[fpc-devel] New deep optimisation

Fri Oct 1 20:00:38 CEST 2021

Keep in mind that usually test/cmp and jcc instructions are macrofused 
but only if they are directly adjacent.

Am 01.10.2021 um 18:10 schrieb J. Gareth Moreton via fpc-devel:
> Hi everyone,
>
> I've started playing around with an optimisation on x86 platforms that 
> looks for common instructions that appear on both branches of a Jcc 
> instruction (i.e. after the label it jumps to and after the jump 
> itself), and so far I'm having a lot of success.  For example, in the 
> Math unit - before:
>
>     ...
> # Peephole Optimization: %rdx = %rdi; removed unnecessary instruction 
> (MovMov2MovNop 6b}
>     call    fpc_do_is
>     testb    %al,%al
>     je    .Lj196
>     movq    %rdi,%rdx
>     movq    %rsi,%rcx
>     call    CLASSES$_$TBITS_$__$$_EQUALS$TBITS$$BOOLEAN
>     movb    %al,%bl
>     jmp    .Lj197
>     .p2align 4,,10
>     .p2align 3
> .Lj196:
>     movq    %rdi,%rdx
>     movq    %rsi,%rcx
>     call    SYSTEM$_$TOBJECT_$__$$_EQUALS$TOBJECT$$BOOLEAN
>     movb    %al,%bl
> .Lj197:
>     movb %bl,%al
>     ...
>
> After:
>
>     ...
> # Peephole Optimization: %rdx = %rdi; removed unnecessary instruction 
> (MovMov2MovNop 6b}
>     call    fpc_do_is
> # Peephole Optimization: Swapped test and mov instructions to improve 
> optimisation potential
>     movq    %rdi,%rdx
> # Peephole Optimization: Swapped test and mov instructions to improve 
> optimisation potential
>     movq    %rsi,%rcx
>     testb    %al,%al
> # Peephole Optimization: Moved mov instruction common to both branches 
> to before jump
> # Peephole Optimization: Moved mov instruction common to both branches 
> to before jump
> # Peephole Optimization: Moved destination label ahead of common 
> instructions
>     je    .Lj198
>     call    CLASSES$_$TBITS_$__$$_EQUALS$TBITS$$BOOLEAN
>     movb    %al,%bl
>     jmp    .Lj197
>     .p2align 4,,10
>     .p2align 3
> .Lj198:
>     call    SYSTEM$_$TOBJECT_$__$$_EQUALS$TOBJECT$$BOOLEAN
>     movb    %al,%bl
> .Lj197:
>     movb    %bl,%al
>     ...
>
> In the above example, the parameter configuration prior to the two 
> CALL instructions are identical, so it can move these to before the 
> branching jump.
>
> However, some optimisations are not triggering because they expect a 
> jump or SETcc instruction to appear directly after a TEST instruction, 
> for example, and I can't just track the FLAGS register because it has 
> to check the condition that's being used too (e.g. "MovAndTest2Test" 
> requires the condition be C_E or C_NE).
>
> There are a couple of solutions to this:
>
> - Some instructions like those in the post-peephole stage could be 
> adapted to look ahead further for an appropriate instruction, stopping 
> if it finds one or if it finds another instruction that modifies the 
> flags.  This will produce more complicated compiler code though.
>
> - Have a flag that tells the compiler to run pass 1 again after pass 2 
> (and have my common instruction optimisations in pass 2).

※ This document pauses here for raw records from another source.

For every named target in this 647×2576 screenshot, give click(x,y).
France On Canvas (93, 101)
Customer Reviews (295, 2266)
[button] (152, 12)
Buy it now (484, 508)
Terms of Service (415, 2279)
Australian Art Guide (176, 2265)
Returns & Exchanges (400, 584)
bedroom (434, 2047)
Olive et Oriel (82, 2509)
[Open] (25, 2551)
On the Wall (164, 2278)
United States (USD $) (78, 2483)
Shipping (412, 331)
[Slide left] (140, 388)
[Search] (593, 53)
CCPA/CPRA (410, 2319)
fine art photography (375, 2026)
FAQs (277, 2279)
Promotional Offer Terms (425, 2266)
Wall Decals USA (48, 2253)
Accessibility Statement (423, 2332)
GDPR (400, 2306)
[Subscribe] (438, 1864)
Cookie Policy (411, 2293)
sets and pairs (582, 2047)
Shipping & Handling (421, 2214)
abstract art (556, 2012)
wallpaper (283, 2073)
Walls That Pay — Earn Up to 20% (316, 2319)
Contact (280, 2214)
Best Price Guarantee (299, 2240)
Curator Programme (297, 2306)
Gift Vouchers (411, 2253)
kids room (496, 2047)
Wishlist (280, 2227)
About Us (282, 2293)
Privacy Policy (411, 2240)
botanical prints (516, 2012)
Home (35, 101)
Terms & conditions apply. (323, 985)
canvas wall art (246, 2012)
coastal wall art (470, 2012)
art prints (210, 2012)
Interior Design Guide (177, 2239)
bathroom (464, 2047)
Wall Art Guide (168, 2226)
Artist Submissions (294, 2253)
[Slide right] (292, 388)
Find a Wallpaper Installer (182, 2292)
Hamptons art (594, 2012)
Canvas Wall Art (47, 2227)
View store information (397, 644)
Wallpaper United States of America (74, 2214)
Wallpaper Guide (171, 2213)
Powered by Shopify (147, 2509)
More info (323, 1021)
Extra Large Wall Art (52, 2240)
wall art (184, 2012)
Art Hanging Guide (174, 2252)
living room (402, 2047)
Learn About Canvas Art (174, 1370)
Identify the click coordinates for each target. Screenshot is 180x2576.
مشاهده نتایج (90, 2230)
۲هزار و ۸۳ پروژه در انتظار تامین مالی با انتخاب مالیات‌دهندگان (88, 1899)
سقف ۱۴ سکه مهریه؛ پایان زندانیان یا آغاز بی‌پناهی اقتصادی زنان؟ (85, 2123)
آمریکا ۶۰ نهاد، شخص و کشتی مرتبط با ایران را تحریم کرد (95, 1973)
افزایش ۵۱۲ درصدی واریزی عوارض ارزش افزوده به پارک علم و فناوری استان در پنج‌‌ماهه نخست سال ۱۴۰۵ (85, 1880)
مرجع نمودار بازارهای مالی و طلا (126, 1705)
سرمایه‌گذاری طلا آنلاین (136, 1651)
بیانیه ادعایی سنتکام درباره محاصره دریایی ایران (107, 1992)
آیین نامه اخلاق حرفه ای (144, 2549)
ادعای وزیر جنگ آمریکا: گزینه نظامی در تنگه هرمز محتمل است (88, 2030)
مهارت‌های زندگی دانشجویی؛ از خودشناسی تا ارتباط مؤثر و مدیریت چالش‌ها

This would 
> allow deeper optimisations but may cause significant slowdown in the 
> compiler, so I would only recommend this flag be honoured under -O3 
> and -O4.
>
> I'm trying to weigh the pros and cons of each, not least because in 
> some cases, my common instruction optimisations aren't as efficient in 
> pass 2 because other pass 1 optimisations ensure the instructions 
> either side of the branch are no longer identical.
>
> Currently I'm seeing if I can avoid rerunning pass 1 and instead 
> improving the problematic optimisations to be more flexible with the 
> location of their SETcc and Jcc instructions.
>
> Gareth aka. Kit
>
>